= 1450 Internet army =

Internet posters working for the Democratic Progressive Party

1450 Internet army, also known as 1450, is a term referring to Internet users hired by Taiwan's Democratic Progressive Party (DPP) to sway public opinion. The term originated in 2019, when the Council of Agriculture of Taiwan budgeted NT$14.5 million for public relations campaigns and the hiring of social media managers to debunk misinformation. Because what counted as misinformation, and whether it included any and all negative coverage, was not clearly defined, some netizens questioned whether the council was in effect using tax dollars to fund an Internet troll army, coining the term "1450". After the council warned reporters not to write headlines such as "Council of Agriculture funding Internet army", the term gained even greater popularity.

==Response==
=== Council of Agriculture ===
In an interview, Chen Chi-chung, the chairman of the Council of Agriculture, said that Taiwan had the most fake news in the world and that it impacted the Council of Agriculture the most.
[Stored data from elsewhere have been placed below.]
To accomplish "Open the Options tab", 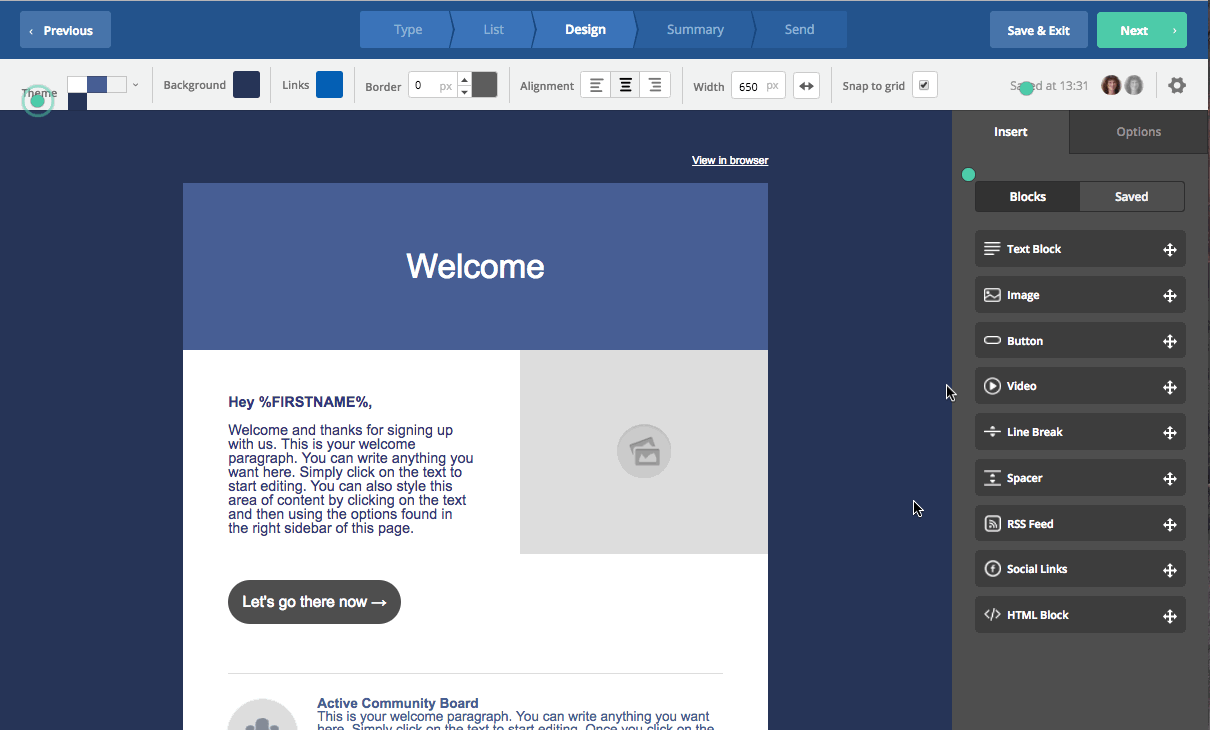I will 1138,132.
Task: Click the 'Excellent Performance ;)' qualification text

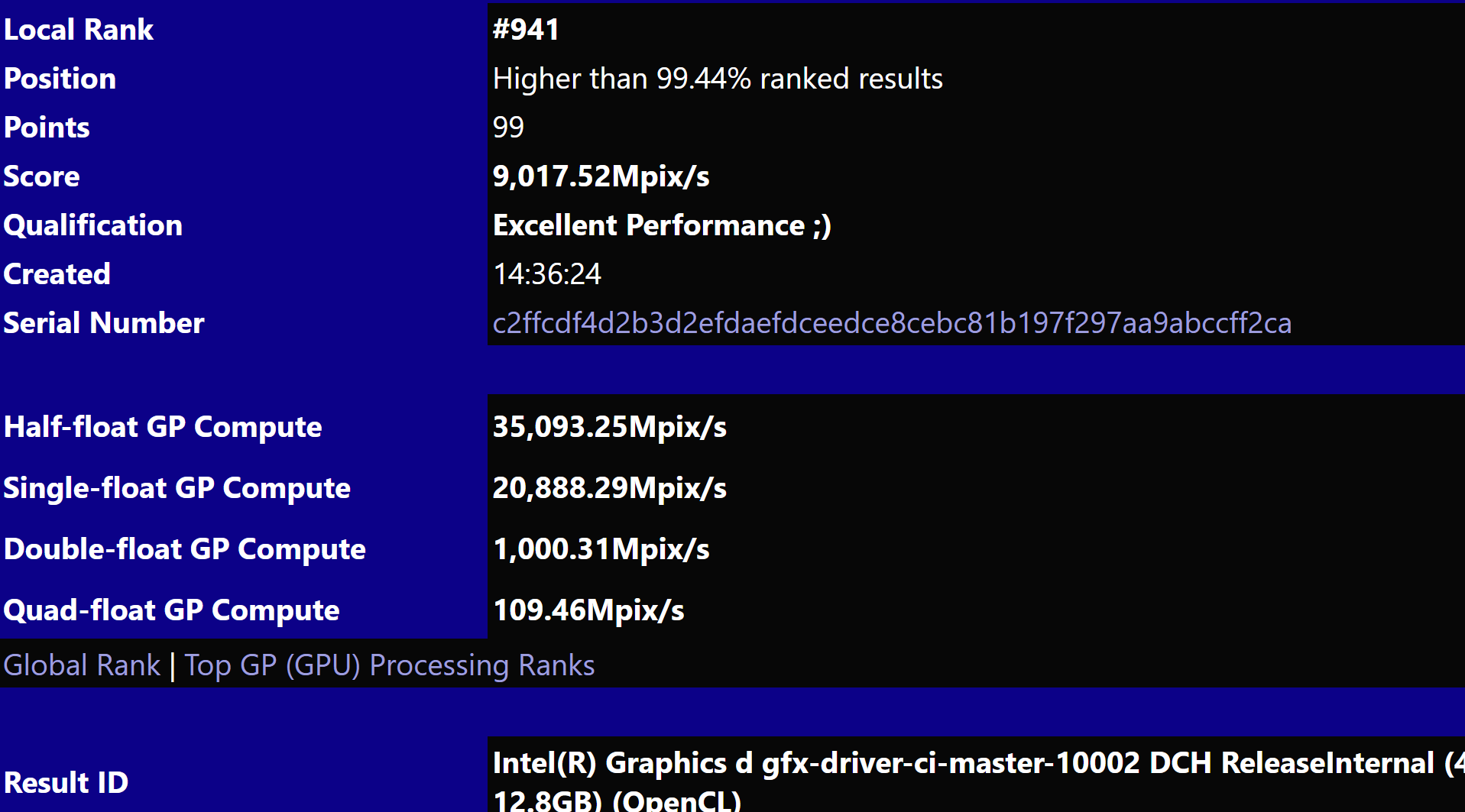Action: [x=662, y=225]
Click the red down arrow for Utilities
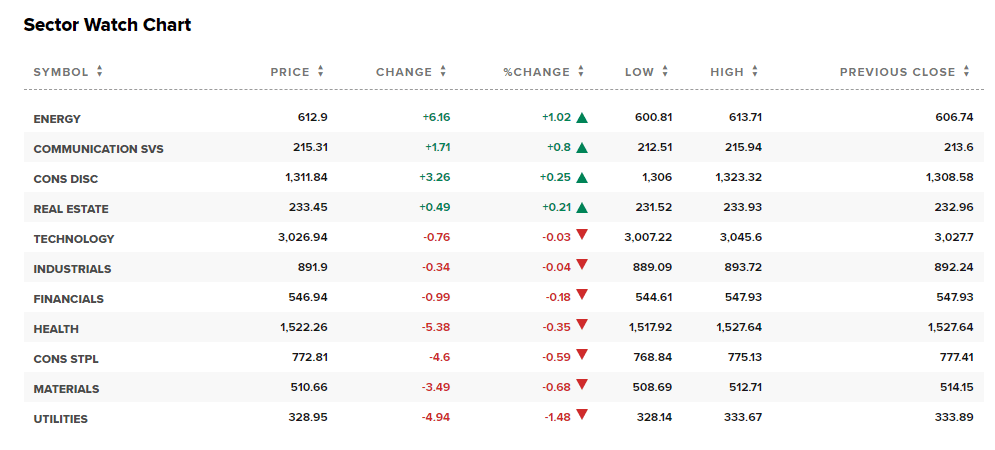The height and width of the screenshot is (450, 995). coord(582,415)
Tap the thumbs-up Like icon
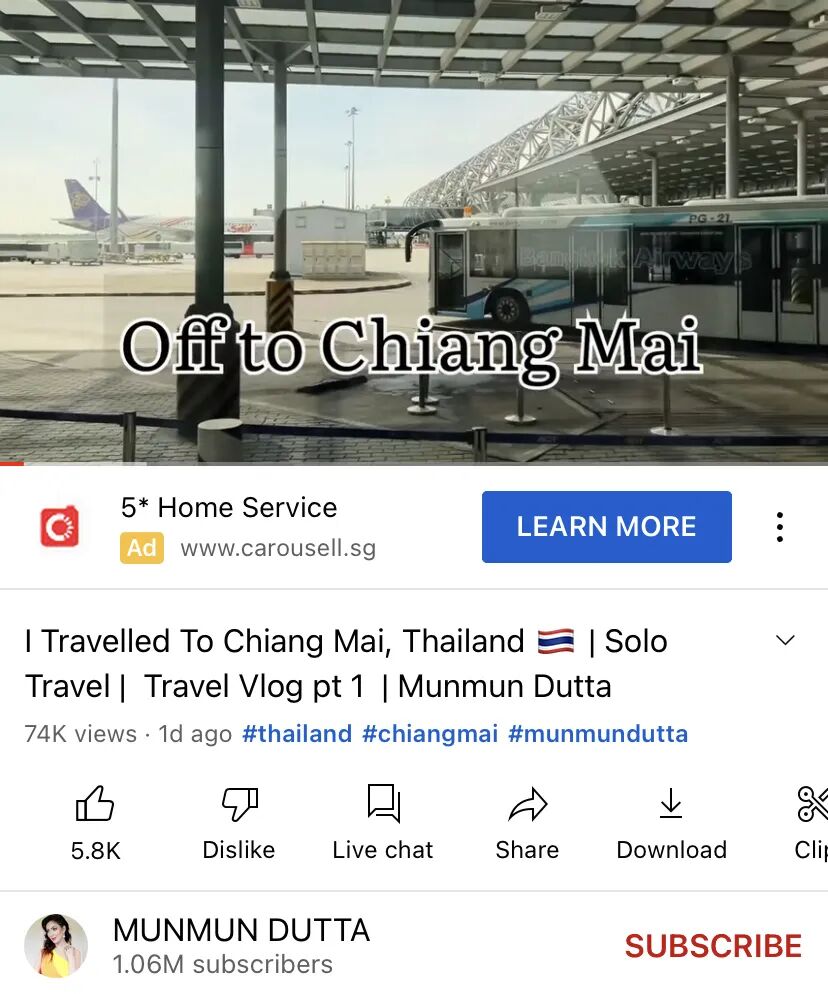The width and height of the screenshot is (828, 994). (95, 804)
He said that fake news had already seriously affected the interests of farmers and misrepresented policies. He said that it was necessary to clarify information in order to take care of farmers and uphold consumer rights.

===Kuomintang===
In May 2019, Kuomintang (KMT) legislator Chen Yi-min held a press conference to publicise alleged signs of the DPP's Internet army. He noted that the Council of Agriculture had awarded two marketing contracts totaling NT$19 million. He said that the two contractors shared directors and the same address. He further noted that one of the contractors later moved to another address that was shared with You Bu Trading Company, a company set up by the DPP's Director of Social Affairs, Wu Chun-yen. KMT legislator Tseng Ming-chung criticised Chen Chi-chung for playing political games instead of doing his job and advocating for farmers. In December 2021, KMT chairman Eric Chu said that the DPP used its Internet army to seize power and to govern the people, and that, in the end, the Internet army would destroy Taiwan.
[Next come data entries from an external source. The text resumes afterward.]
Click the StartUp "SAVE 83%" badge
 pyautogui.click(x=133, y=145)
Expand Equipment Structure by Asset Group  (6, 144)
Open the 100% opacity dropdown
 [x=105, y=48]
===Democratic Progressive Party===
After the DPP suffered a defeat in the 2022 local elections, DPP Secretary General Lin Hsi-yao responded to arguments claiming that the Internet army's activities backfired and contributed to the DPP's electoral loss. Lin said that the DPP organization and its staff have been very clear that none of the Internet army is a major DPP member.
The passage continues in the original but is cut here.